Now, more than two years after thousands of honking vehicles rolled through Ottawa in what became known as the Freedom Convoy, two narratives are emerging in court — potentially splitting the fates of Pat King, Tamara Lich and Chris Barber.

Whereas the joint trial of Lich and Barber drags on, punctuated by starts and stops that have forced the duo to make multiple trips back to Ottawa, the case involving King is more or less running smoothly and on schedule.

For many convoy supporters, the case against Lich and Barber is about ideas — that the government, in their view, is trying to persecute an entire movement after already trampling the constitutional rights of Canadians when it invoked the Emergencies Act and arrested more than 200 people.

Lich and Barber are pleading not guilty to charges of mischief, intimidation and offences related to counselling others to break the law during the massive protests that engulfed downtown streets for more than three weeks in 2022.
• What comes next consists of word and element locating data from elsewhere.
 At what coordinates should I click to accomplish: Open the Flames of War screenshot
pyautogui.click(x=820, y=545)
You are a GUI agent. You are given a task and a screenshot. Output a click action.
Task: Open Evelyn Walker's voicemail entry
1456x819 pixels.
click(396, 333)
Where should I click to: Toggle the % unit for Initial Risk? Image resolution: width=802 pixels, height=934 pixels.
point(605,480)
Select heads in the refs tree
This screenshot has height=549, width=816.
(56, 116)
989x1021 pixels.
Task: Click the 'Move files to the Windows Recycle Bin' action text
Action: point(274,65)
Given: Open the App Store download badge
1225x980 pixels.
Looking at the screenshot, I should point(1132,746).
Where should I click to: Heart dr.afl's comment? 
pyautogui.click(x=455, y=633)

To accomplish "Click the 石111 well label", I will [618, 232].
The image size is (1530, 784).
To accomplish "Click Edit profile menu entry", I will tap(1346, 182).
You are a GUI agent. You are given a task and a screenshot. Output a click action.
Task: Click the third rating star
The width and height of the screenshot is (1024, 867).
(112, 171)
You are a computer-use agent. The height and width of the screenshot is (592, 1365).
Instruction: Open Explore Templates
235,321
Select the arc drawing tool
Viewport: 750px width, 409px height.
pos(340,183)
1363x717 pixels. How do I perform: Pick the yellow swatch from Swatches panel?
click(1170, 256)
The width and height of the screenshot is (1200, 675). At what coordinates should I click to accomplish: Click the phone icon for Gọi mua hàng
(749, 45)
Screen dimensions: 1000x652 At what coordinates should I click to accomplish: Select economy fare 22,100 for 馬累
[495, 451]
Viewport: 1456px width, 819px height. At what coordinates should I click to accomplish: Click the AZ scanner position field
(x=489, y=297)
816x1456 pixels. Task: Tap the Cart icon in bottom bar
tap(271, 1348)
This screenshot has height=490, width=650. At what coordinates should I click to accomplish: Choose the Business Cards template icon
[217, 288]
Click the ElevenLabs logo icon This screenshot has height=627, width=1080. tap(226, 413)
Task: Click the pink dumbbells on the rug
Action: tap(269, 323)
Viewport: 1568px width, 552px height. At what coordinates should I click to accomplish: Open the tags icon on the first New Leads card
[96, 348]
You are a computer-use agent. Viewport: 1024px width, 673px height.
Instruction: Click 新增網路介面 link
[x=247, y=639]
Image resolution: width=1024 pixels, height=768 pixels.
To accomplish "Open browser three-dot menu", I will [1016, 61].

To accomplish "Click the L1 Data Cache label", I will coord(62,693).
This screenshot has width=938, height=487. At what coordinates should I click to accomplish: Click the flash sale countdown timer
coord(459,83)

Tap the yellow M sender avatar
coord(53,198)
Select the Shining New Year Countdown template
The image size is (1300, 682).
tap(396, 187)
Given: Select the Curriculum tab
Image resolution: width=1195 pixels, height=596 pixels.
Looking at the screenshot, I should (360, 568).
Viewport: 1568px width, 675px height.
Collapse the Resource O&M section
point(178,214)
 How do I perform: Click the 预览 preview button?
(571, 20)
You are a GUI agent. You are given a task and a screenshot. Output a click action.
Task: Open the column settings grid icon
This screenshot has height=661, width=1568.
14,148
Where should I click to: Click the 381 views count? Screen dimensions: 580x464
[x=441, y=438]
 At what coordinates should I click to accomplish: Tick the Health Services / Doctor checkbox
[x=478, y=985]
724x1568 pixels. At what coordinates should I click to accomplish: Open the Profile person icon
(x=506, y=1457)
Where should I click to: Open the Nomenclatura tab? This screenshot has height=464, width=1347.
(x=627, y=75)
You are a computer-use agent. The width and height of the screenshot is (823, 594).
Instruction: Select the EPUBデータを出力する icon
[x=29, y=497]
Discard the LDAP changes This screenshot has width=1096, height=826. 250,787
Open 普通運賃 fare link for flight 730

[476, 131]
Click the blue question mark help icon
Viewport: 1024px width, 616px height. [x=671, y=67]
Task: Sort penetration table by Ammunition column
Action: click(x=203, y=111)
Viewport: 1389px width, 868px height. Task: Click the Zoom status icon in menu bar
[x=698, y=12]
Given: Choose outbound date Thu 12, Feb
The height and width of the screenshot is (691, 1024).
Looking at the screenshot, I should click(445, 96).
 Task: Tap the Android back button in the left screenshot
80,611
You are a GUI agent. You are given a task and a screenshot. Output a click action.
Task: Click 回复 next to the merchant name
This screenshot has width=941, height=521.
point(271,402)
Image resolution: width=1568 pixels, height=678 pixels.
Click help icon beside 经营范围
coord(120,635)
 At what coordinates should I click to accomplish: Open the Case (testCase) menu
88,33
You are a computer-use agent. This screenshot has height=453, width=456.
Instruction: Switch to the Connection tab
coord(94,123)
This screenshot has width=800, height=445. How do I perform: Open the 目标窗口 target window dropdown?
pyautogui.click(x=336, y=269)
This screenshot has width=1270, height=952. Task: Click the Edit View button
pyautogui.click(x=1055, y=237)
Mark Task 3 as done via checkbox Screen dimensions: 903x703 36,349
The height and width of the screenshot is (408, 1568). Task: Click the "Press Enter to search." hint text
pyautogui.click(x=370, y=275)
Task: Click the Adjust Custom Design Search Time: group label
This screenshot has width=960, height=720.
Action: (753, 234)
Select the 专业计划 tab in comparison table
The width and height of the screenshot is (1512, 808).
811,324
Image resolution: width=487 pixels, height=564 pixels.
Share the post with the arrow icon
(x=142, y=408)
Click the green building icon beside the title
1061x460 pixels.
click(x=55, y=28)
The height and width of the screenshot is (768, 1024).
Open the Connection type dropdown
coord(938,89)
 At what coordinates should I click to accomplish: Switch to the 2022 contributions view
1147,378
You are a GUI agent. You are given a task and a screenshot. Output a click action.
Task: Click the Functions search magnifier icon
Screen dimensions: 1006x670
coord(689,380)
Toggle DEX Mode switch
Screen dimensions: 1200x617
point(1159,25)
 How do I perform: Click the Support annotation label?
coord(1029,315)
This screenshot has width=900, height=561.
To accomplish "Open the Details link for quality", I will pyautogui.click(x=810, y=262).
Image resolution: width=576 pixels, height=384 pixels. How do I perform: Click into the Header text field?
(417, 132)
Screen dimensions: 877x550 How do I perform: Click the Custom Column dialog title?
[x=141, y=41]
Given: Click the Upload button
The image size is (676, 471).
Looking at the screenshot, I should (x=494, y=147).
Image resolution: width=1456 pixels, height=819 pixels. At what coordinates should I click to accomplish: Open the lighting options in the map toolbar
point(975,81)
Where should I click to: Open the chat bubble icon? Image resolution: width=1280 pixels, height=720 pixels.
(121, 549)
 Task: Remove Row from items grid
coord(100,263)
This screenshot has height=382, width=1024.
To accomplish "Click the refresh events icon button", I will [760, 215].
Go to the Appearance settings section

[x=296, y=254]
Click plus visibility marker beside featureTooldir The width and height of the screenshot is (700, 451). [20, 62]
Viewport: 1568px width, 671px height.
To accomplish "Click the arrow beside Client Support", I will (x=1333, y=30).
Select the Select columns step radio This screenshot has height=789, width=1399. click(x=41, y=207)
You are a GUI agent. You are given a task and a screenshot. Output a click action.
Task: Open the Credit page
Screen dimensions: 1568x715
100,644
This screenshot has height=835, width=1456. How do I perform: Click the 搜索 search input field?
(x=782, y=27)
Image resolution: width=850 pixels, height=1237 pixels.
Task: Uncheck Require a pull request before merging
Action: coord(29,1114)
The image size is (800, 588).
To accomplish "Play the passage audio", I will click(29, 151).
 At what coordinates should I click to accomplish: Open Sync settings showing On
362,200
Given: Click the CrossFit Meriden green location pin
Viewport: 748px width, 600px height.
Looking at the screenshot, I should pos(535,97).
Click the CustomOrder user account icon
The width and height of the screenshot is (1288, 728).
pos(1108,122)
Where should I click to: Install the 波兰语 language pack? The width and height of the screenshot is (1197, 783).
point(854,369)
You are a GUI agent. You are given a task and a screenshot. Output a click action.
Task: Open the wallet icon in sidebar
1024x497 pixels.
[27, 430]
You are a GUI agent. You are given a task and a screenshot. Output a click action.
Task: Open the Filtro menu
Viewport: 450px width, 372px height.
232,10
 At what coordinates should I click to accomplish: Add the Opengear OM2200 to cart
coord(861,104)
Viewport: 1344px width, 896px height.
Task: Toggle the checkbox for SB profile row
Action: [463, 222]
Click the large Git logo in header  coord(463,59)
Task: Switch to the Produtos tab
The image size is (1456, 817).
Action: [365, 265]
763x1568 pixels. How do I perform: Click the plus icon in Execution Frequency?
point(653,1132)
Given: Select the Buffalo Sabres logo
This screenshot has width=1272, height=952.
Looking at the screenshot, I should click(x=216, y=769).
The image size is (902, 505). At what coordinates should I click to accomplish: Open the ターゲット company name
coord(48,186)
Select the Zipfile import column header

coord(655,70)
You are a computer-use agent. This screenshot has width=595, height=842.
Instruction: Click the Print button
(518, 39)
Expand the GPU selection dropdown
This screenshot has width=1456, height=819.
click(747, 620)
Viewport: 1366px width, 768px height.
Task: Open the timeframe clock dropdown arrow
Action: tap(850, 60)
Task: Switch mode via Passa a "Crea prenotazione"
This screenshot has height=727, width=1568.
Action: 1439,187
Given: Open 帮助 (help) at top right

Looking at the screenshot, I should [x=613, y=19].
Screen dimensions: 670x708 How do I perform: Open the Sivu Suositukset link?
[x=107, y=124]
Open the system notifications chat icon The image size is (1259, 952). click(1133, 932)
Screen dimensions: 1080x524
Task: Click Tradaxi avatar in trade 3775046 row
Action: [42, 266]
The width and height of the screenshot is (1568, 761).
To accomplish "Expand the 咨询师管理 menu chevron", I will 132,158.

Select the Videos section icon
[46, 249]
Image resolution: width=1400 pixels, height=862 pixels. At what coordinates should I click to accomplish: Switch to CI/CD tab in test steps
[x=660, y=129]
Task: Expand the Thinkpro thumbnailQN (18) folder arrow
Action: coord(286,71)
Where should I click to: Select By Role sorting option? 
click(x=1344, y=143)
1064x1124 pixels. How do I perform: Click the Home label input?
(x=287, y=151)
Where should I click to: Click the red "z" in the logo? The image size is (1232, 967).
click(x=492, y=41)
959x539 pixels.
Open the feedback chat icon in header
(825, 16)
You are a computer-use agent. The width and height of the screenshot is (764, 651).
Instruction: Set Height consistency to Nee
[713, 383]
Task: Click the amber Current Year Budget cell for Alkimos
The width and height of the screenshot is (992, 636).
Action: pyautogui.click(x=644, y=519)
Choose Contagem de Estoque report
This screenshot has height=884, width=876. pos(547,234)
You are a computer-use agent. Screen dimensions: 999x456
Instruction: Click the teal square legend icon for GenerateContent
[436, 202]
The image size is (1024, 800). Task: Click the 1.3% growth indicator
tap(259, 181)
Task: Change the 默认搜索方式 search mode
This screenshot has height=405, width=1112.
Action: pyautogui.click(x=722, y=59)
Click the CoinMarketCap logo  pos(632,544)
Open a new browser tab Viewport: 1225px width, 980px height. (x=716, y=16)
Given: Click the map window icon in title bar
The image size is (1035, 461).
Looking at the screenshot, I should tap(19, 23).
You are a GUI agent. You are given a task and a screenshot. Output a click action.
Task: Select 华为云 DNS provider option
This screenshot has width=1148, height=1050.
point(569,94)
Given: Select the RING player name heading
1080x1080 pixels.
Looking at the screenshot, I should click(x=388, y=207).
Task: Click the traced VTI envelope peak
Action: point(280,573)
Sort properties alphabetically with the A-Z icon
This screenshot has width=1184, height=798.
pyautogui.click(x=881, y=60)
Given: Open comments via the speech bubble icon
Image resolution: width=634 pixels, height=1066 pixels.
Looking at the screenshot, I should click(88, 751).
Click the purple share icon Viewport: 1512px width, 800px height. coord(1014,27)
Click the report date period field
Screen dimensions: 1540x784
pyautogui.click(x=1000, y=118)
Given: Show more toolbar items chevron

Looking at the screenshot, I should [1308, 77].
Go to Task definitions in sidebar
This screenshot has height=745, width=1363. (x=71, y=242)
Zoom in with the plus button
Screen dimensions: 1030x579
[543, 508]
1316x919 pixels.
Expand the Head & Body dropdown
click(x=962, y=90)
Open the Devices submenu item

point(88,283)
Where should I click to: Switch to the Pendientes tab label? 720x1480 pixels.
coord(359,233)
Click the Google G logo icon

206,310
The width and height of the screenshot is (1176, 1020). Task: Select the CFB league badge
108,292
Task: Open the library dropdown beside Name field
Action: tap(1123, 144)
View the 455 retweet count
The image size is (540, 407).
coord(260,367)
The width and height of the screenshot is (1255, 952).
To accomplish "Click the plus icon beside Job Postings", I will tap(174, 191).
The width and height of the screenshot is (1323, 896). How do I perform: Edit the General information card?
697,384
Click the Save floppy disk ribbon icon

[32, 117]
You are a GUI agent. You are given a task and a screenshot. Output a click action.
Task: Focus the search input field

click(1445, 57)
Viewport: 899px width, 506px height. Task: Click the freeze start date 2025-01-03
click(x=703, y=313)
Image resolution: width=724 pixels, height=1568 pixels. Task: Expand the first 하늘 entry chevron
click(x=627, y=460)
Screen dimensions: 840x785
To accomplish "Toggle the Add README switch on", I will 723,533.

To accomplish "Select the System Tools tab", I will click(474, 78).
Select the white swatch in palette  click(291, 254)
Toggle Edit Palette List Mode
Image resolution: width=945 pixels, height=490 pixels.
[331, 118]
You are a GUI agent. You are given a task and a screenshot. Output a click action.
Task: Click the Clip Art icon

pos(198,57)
The trial has extended far beyond the 16 days initially allotted, requiring Lich and Barber to travel back to Ottawa at least four times from Medicine Hat, Alta., and Swift Current, Sask., respectively since the fall.

That's allowed the Crown to build a cogent argument that King had intentionally rounded up trucks to clog up downtown and encouraged drivers to honk their horns and disobey police orders to leave.